Figure 6. Epithelial integrity is disturbed in SPRY2 KD cells when co-cultured with endothelial cells.

A) Endothelial cells stimulate growth of D492 cells. When plated in 3D rBM culture with breast endothelial cells (BRENCs), D492 cells can form complex branching colonies from as little as 100–1000 cells compared to 7×10³ –10⁴ in 3D monoculture. B) D492-derived branching structures form bi-layered epithelium with BRENCs positioned extralobular. The branching colonies are bi-layered and polarized structures as evidenced by the expression of the myoepithelial marker CK14 on the outer side and the luminal epithelial marker CK19 on the inner side (upper figure). In co-cultures endothelial cells stay as single cells positioned outside the branching structures as seen with CD31 staining (lower figure, arrows). Bar  =  100 µm. Sections counterstained with TOPRO-3 nuclear stain. C) Phenotypes of D492 in co-culture with BRENCs. In co-culture with endothelial cells D492 cells form both branching- and spindle-like colonies.
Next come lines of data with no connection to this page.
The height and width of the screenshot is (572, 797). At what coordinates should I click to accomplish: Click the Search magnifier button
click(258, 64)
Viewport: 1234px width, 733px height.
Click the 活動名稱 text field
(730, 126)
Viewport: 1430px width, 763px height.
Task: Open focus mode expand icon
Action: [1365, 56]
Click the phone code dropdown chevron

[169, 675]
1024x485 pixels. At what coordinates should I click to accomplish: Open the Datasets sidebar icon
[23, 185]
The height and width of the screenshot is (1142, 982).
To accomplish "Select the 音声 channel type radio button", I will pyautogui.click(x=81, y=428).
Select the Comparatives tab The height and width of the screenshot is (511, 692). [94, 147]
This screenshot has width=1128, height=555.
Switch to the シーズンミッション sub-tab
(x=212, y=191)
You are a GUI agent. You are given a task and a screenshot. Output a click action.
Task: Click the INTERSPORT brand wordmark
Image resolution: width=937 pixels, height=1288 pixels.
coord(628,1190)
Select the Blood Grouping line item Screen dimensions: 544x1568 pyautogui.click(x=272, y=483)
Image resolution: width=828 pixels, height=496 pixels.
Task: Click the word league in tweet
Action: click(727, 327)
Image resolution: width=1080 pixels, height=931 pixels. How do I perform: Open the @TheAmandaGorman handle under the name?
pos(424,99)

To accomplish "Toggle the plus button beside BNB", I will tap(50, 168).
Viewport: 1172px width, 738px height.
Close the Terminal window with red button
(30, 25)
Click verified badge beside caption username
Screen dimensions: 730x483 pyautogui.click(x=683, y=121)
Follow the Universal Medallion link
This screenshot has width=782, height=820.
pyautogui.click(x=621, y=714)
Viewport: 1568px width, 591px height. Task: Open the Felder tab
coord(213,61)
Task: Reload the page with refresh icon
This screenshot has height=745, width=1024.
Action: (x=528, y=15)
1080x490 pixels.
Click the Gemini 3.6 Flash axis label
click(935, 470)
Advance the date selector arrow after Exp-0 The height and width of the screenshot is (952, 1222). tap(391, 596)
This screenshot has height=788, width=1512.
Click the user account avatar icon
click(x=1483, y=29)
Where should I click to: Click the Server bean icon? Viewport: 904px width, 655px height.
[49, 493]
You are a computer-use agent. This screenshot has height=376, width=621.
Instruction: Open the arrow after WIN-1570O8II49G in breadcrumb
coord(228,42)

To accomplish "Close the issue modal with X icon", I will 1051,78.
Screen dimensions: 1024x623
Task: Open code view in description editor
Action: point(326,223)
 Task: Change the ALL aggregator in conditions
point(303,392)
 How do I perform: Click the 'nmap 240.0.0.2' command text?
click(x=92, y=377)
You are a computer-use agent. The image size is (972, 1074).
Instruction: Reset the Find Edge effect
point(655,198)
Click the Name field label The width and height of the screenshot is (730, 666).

The branching colonies show strong expression of E-cadherin, while spindle like colonies have undergone EMT as evidenced by cadherin switch from E- to N-cadherin. Staining for the proliferation marker ki67 shows that both the branching and spindle like colonies are viable and growing. Bar  =  100 µm. Sections counterstained with TOPRO-3 nuclear stain. D) Spry2-KD cells show an increase in the spindle-like morphology. While D492^NS cells form about 40% spindle-like colonies there is a significant increase in the D492^Spry2-KD3 cells up to 65%. The D492^Spry2-KD3A form almost exclusively spindle-like colonies in co-culture with endothelial cells.